Magistrates often have to deal with from twenty to fifty cases an hour and as most white as well as colored people are willing to swear to everything that is in their own interests, it is absolutely impossible to get any sort of justice, even if the judge should wish to do so. So it is within the power of the planter to send every contract laborer to prison whom he wishes to send there and to maintain a system of terror much more effective than it would be were he obliged to risk his own skin by flogging personally.

The appointment of inspectors may have brought some improvement in dwellings and sanitary conditions. The state of slavery is not affected in any way.

The inspector always announces his visits in advance to the estates and he cannot even understand most of the laborers who speak in a foreign tongue (Chinese and Javanese). So the inspectors are accompanied by interpreters who go about to allow the workers to bring in complaints against their masters. In the beginning there really were some complaints and the planters accused the interpreters of instigating the laborers to bring in accusations. The government, of course, took the part of the planters, simply telling the interpreters to put down the complaints in form as they were brought in.

The interpreter gives the complaints to the inspectors and the inquiry is held in the offices of the accused company. The result has been that in the course of a whole year, there has not been one serious complaint laid before the officer of justice through the mediation of the inspectors, notwithstanding that during this time several of such cases were dealt with. Indeed slavery regulated by the state is the worst of all and a warning to the admirers of so-called state Socialism.

Now I wish to impress upon you that this kind of slavery is not accidental, but the result of conditions that would, no doubt, force other states to adopt similar measures.

This part of Sumatra being thinly populated, it is absolutely necessary to import workers if the capitalists would gain the big profits to be had from the conditions of climate and soil. The statement that one of the tobacco companies made a profit of more than ten million dollars in one year will sufficiently show the capitalist necessity of procuring laborers even though they have to draw them out of hell itself.

In fact the laborers are brought from China and Java and the transport of these people costs so much money that there must be some form of slavery to secure the desired results. The more so because in these rich countries the natives could find a living with much less energy than the capitalists expect them to spend in their behalf.

To a greater or less extent you will find conditions the same in other parts of the world where capitalism develops and where there is not a sufficiently large population that can be expropriated and turned into "free" laborers. Even in the greater part of South America—in Chile, which has already attracted the attention of American capitalists, there are no laborers to develop in the modern capitalistic way. And the importation of Italians has proved insufficient. Probably there will be an import of Chinese labor in a way similar to that used in the Dutch colonies with sooner or later a revolt or intervention and American militarism defending the capitalist interests.

The United States workers, who openly or secretly approve a stronger army and navy and those who do not oppose them with all their strength, will have to realize that this militarism is to be used to secure big profits out of foreign labor and to impair their own position through the involuntary assistance of those yellow laborers whom they do not yet acknowledge as fellow soldiers in the class struggle.

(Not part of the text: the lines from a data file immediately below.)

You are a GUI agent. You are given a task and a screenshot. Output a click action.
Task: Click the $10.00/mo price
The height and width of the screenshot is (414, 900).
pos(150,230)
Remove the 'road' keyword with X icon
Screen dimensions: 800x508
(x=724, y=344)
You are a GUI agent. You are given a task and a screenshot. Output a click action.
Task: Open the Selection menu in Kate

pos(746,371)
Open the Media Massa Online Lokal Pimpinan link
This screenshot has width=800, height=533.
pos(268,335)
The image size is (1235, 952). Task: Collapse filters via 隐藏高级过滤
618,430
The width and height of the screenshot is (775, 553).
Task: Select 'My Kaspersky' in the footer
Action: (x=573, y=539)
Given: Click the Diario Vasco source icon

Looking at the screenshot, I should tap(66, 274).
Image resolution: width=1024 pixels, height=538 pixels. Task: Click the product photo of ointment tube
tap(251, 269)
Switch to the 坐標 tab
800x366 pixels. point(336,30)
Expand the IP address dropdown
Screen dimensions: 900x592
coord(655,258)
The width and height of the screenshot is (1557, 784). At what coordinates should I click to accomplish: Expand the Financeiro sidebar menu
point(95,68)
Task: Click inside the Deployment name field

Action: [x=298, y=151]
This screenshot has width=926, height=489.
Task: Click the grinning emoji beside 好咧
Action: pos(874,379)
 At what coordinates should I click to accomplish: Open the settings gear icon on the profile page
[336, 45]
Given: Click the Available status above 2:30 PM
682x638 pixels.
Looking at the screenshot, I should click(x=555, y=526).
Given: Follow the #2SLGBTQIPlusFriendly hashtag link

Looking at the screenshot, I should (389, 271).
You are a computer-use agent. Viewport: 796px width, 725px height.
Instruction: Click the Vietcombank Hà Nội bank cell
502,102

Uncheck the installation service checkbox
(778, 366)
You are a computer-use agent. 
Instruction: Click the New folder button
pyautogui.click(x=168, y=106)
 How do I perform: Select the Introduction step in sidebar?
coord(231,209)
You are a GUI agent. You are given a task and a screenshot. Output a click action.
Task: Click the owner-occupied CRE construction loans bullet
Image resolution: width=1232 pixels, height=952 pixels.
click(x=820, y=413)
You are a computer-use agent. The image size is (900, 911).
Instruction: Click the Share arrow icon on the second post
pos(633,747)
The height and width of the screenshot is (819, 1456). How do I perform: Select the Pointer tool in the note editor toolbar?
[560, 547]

Yet it is not too late if labor here will spend its whole energy in opposing imperialism and militarism together with the workers the whole world over—black, white and yellow.

This does not mean philanthropy. It means self-preservation. It is the only way to win your own cause.

There is an opportunity before you American workers, because you are only at the beginning of militarism and imperialism in this country. The workers of Europe are being crushed by these forces which they did not recognize in time. Do not wait until war is acute, but oppose at once and by all means in your power.